Saved data entries

·····

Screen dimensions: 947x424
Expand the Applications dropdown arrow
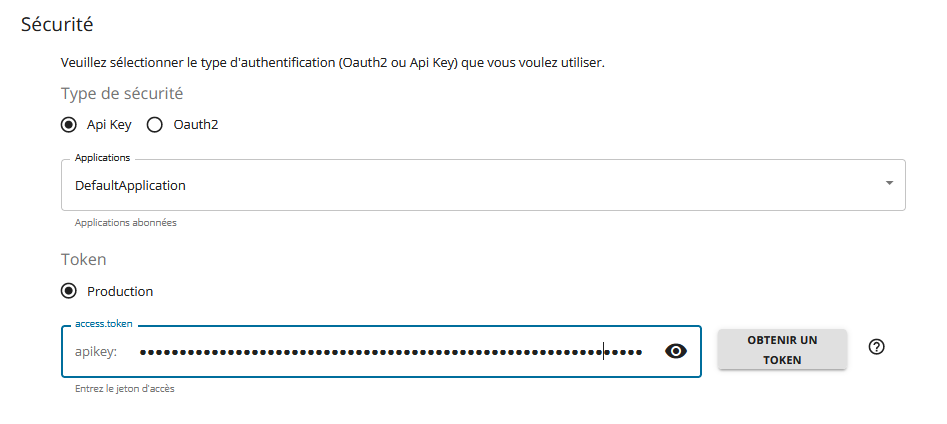pos(889,183)
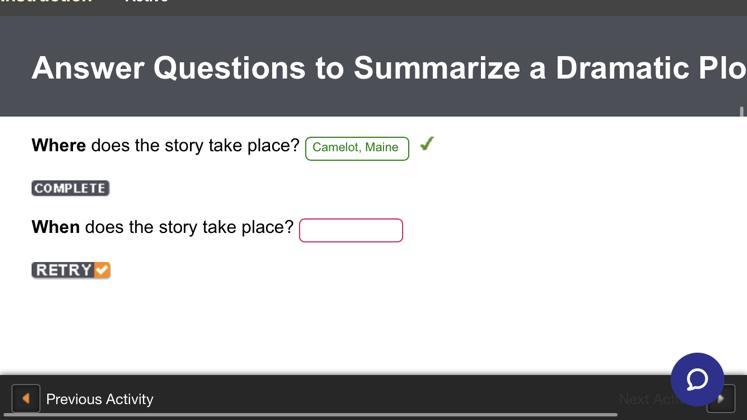Select the Active tab at top
This screenshot has height=420, width=747.
tap(146, 2)
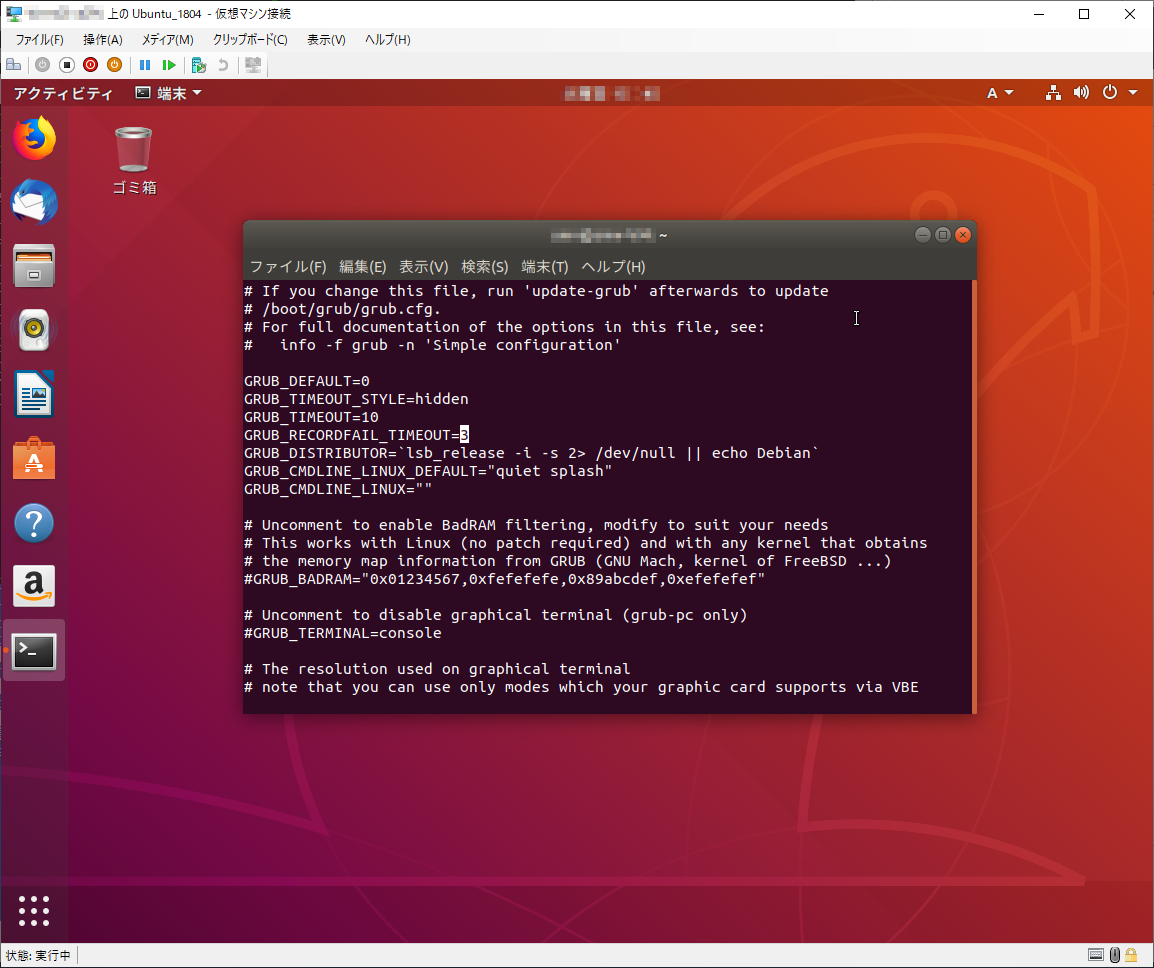
Task: Pause the virtual machine
Action: 144,64
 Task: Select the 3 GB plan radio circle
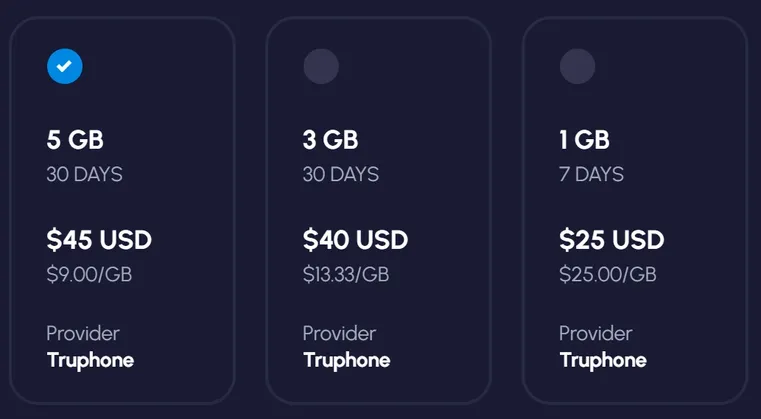(321, 66)
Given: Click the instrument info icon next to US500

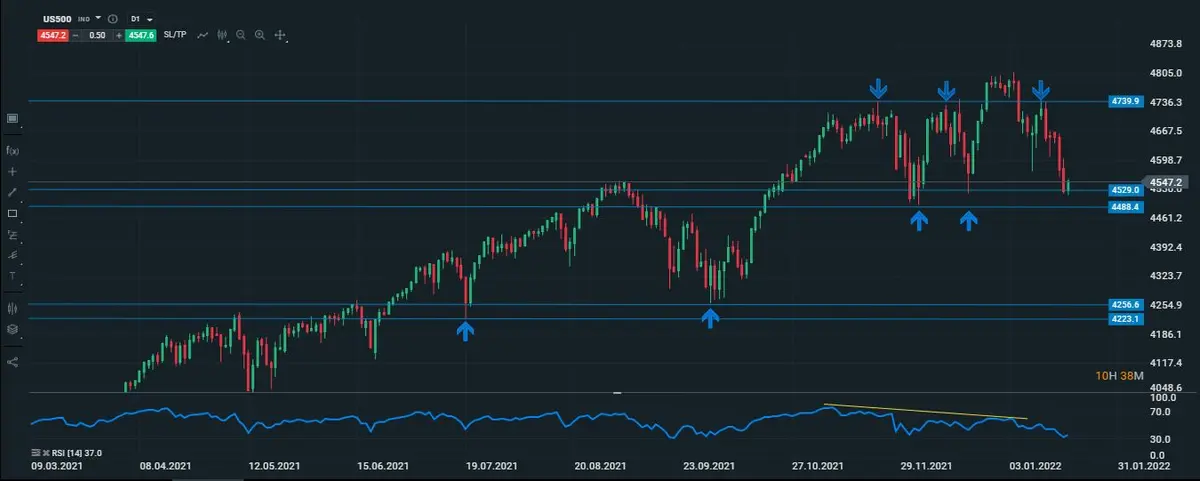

·····

■ **Work required**: Print, please, exactly the lines from the one holding "Task: Select the 3 GB plan radio circle" through the final line of the data, both included, while leaving out each picture.

■ **The answer**:
 Task: Select the 3 GB plan radio circle
(321, 66)
Given: Click the instrument info icon next to US500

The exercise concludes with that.